SEIA and environmental groups comment on proposed changes to Community Reinvestment Act


The Community Reinvestment Act, which passed in 1977, was designed to stimulate investment in underserved communities. In May of this year, the Federal Reserve, Office of the Comptroller of the Currency and Federal Deposit Insurance Corp. proposed sweeping changes, which include shoring up underserved communities against climate disasters.

Several environmental groups and the Solar Energy Industries Association (SEIA) submitted comments in reaction to proposed changes. The comment period closes today at midnight.

SEIA urged the banking regulators to expand use of the Community Reinvestment Act (CRA) to focus on targeting changes that could inject new funding for solar and storage projects of all sizes, which would help increase credit access, lower emissions and create more jobs and business opportunities in communities that are disproportionately affected by climate change.
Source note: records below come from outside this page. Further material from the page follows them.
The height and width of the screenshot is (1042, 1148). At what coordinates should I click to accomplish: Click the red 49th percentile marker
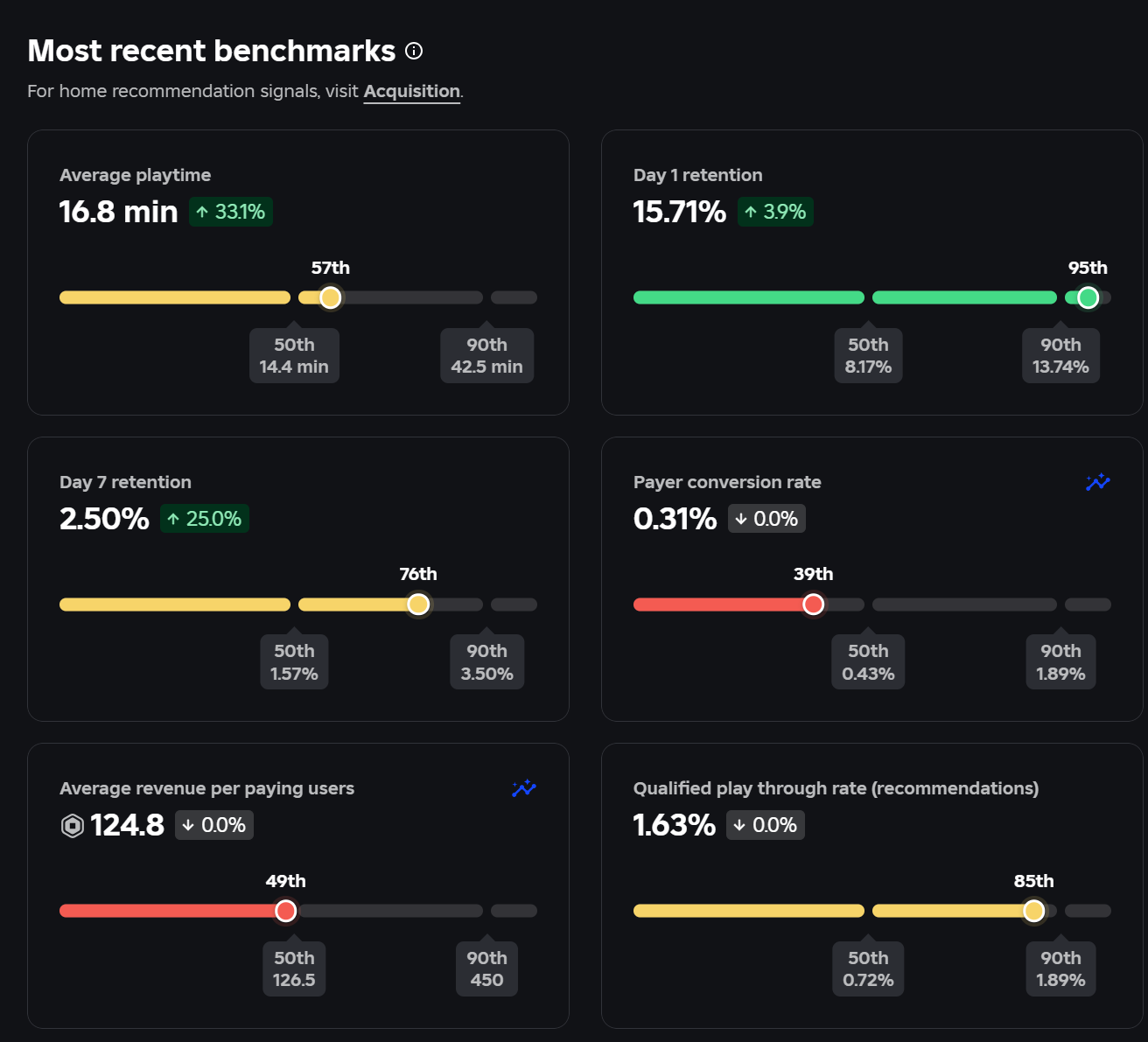pos(285,911)
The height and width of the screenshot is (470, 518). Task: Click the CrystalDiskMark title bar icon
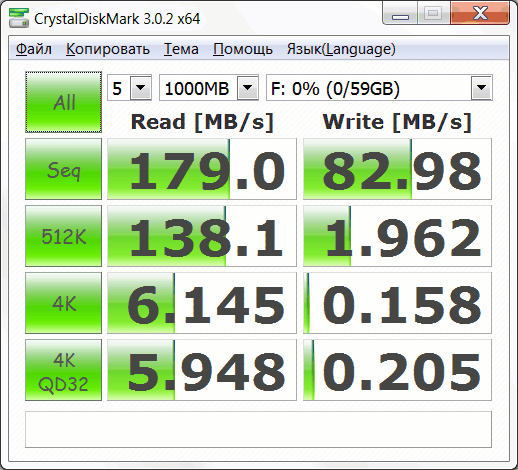(x=19, y=18)
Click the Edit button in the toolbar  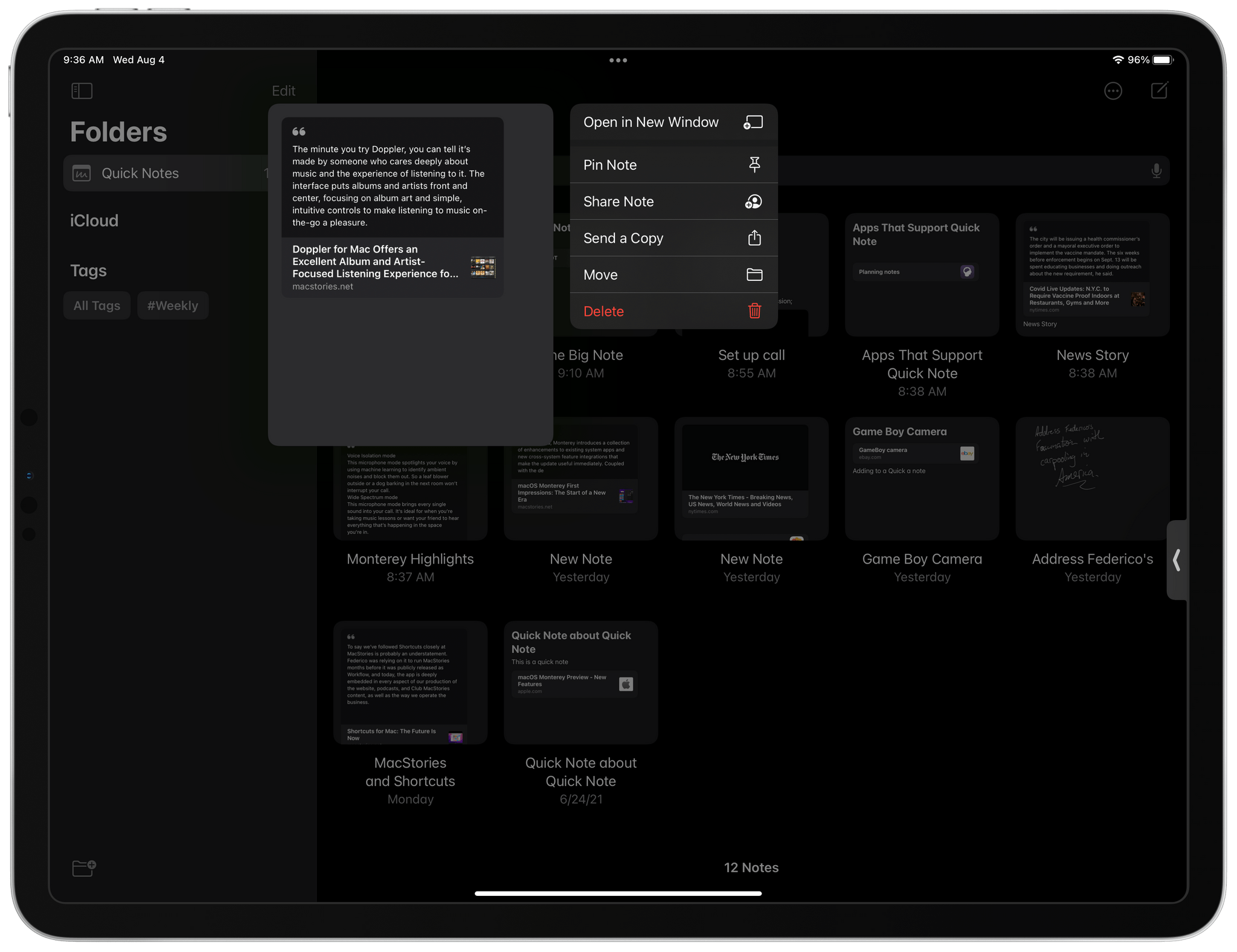pos(284,90)
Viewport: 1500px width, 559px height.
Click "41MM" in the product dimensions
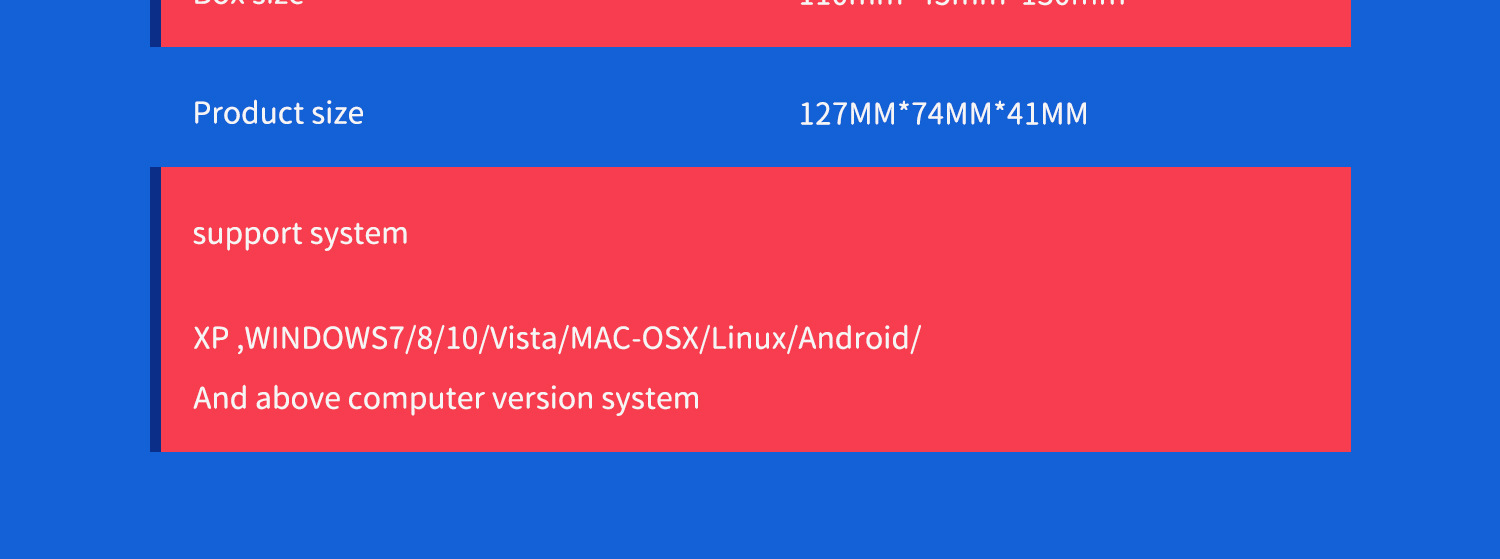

“After decades of environmental racism, we now have the opportunity to lead with equity and use community investment banks to finance new solar and storage projects in communities that need them most,” said Abigail Ross Hopper, president and CEO of SEIA. “If we expand the Community Reinvestment Act to include clean energy access, we can funnel quality jobs, cleaner air, and new business opportunities to underserved neighborhoods across the country. As we look to ramp up clean energy deployment in the Solar+ Decade, we must double down on equity and one of the best ways to do this is to target and support programs that are already reaching frontline communities.”

The American Council on Renewable Energy (ACORE) also submitted comments, recommending renewable energy investment be included as a qualifying activity under the Community Reinvestment Act (CRA).

ACORE stated that it is in support of the proposed revised definitions for “Community Development Activities” that are responsive especially to the needs of those of low- and moderate-income (LMI) communities and individuals, small businesses, and small farms. ACORE pressed, however, for the rule to further acknowledge how investments in renewable energy facilities benefit and serve LMI communities and individuals. According to ACORE, its comments propose changes to include renewable energy investment (in both utility-scale and distributed generation projects) under the proposal’s defined “Revitalization and Stabilization Activities;” and also recommend an expanded definition of “Public Welfare Investment” to include all investments in renewable energy tax credits.

“Clarifying that the CRA includes renewable energy investment will help create a more equitable energy system by sending a strong signal to America’s banking institutions to invest in renewable projects located in low- and moderate-income (LMI) communities,” said Gregory Wetstone, ACORE president and CEO. “In addition to the clear climate and health benefits, renewable energy provides significant tax revenue for communities, creates good-paying local jobs, reduces exposure to power outages, and lowers the cost of household electricity bills.”

ACORE also recommends an expanded definition of “Public Welfare Investment” to include all investments in renewable energy tax credits. To download a copy of ACORE’s submitted comments, click here.

The Sierra Club joined other organizations in a letter calling to proposed changes to pay greater attention to climate change-related risks facilitated by bank financing of fossil fuel-related activities.

“Climate change is a risk multiplier that exacerbates racial and economic inequality, and it is progressing at an alarming rate. The agencies must update CRA regulations with this reality in mind so that the banking system meets the changing credit needs of all communities,” the groups wrote in the letter, which was led by Americans for Financial Reform, the Greenlining Institute, and Public Citizen.

Read more about the CRA in the Sierra Club blog, How a civil rights-era law can protect vulnerable communities from climate change.

A timeline for final review has not been released by the regulators.